━━━━━ Passage shown

Description of problem: After restoring the undercloud we are losing the connectivity with the controller nodes because for some reason the network interfaces names are changing from eth0-eth1-eth2 to ensX. This change in the interace's names is breaking the bridge br-ctlplane and as a result we can see in the logs: "ssh: connect to host 192.168.24.34 port 22: No route to host". Version-Release number of selected component (if applicable): RHOS-17.1-RHEL-9-20230216.n.1 rhel-guest-image-9.2-20230207.8.x86_64.qcow2 How reproducible: Executing the bnr workflow with infrared plugin Steps to Reproduce: 1. Deploy the stack 2. Install rear and nfs: infrared backup-restore --ospversion 17.1 --setup-nfs-rear true --backup-dir /home/ctl_plane_backups 3. Execute rear backup: infrared backup-restore --ospversion 17.1 --backup-undercloud true --backup-overcloud true --backup-dir /home/ctl_plane_backups 4. Restore the undercloud: infrared backup-restore --ospversion 17.1 --restore-undercloud true --restore-overcloud true --backup-dir /home/ctl_plane_backups Actual results: This change in the interace's names is breaking the bridge br-ctlplane and as a result we can see in the undercloud restore logs: "ssh: connect to host 192.168.24.34 port 22: No route to host". Expected results: Restoration is sucessful Additional info: As a workaroud it is possible to fix the networking problem using os-net-config utility: sed -i 's/eth0/ens3/g' /etc/os-net-config/config.yaml; os-net-config -c /etc/os-net-config/config.yaml
You are destroying the undercloud VM set up by infrared virsh plugin and re-creating the undercloud VM without using the virsh plugin, I guess in one of these playbooks? * https://github.com/redhat-openstack/infrared/blob/master/plugins/tripleo-undercloud/restore.yml#L97-L115 * https://github.com/redhat-openstack/infrared/blob/55ba05ca0d9f5aca6f605816da02dac053537254/plugins/tripleo-undercloud/restore_containerized.yml The virsh plugin does it in a similar way, but there is many things that can be different based on options. * https://github.com/redhat-openstack/infrared/blob/master/plugins/virsh/tasks/vms_2_install.yml#L37-L78 For example: {% if provision.bootmode == 'uefi' %} --boot {{ 'hd' if topology_node.deploy_os|default(True) else 'uefi' }} \ {% else %} {%- if interface.model is defined and interface.model %},model={{ interface.model }}{% endif %} {% if topology_node.machine_type is defined and topology_node.machine_type %} --machine {{ topology_node.machine_type }} \ {% endif %} --os-variant {{ topology_node.os.variant }} \ I think something is different, i.e the hardware the undercloud sees is different and based on that the interface names are different. It is also possible the undercloud initially installed has netifnames disabled? I doubt that this is a product bug, this is an issue with the infrastructure used for testing.

━━━━━━━━━━
━━━━━ Data section

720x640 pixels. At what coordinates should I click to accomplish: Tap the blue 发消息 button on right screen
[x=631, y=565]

━━━━━━━━━━
━━━━━ Data section

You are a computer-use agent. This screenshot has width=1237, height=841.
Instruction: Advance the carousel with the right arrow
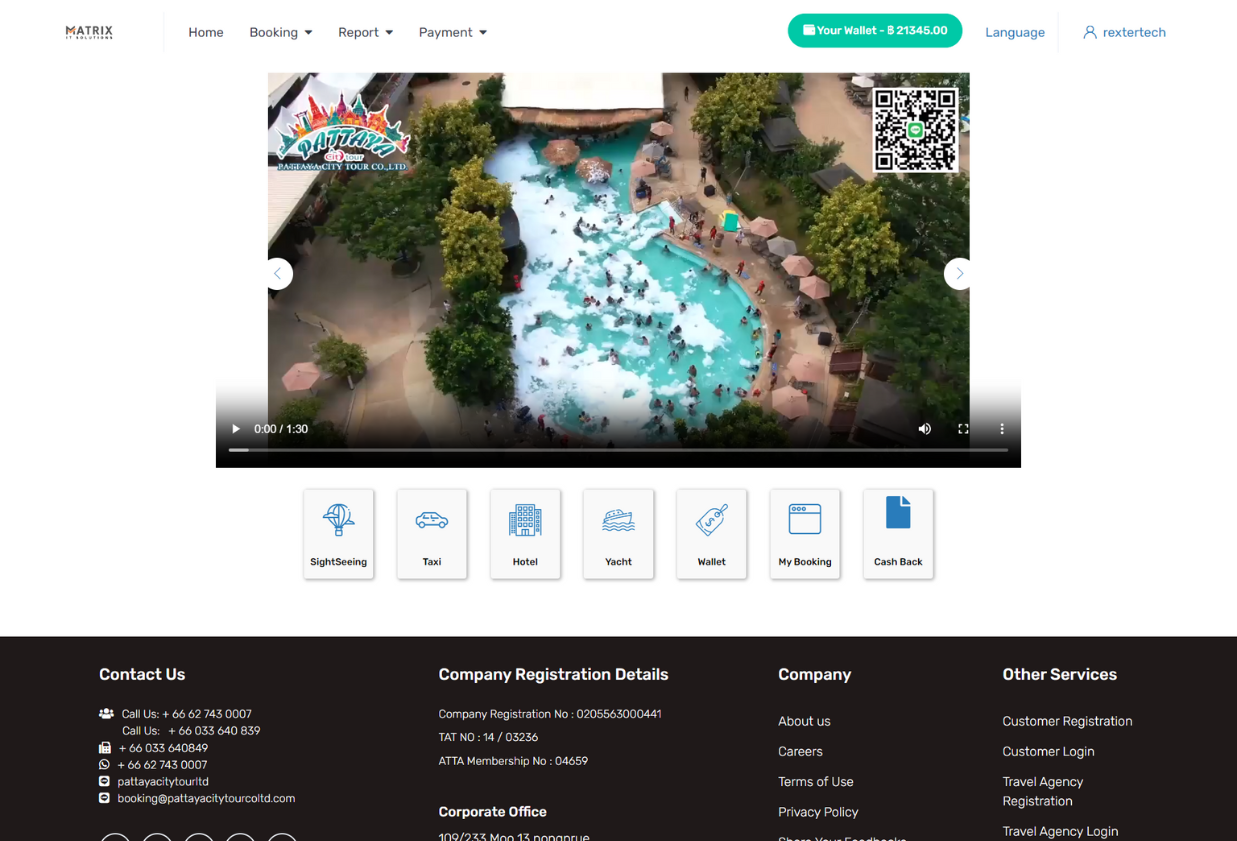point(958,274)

━━━━━━━━━━
━━━━━ Data section

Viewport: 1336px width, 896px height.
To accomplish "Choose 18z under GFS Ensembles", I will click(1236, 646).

━━━━━━━━━━

Problem description
Please name the bridge that, according to the undercloud restore bug report above, breaks when the interface names change.

Task result
br-ctlplane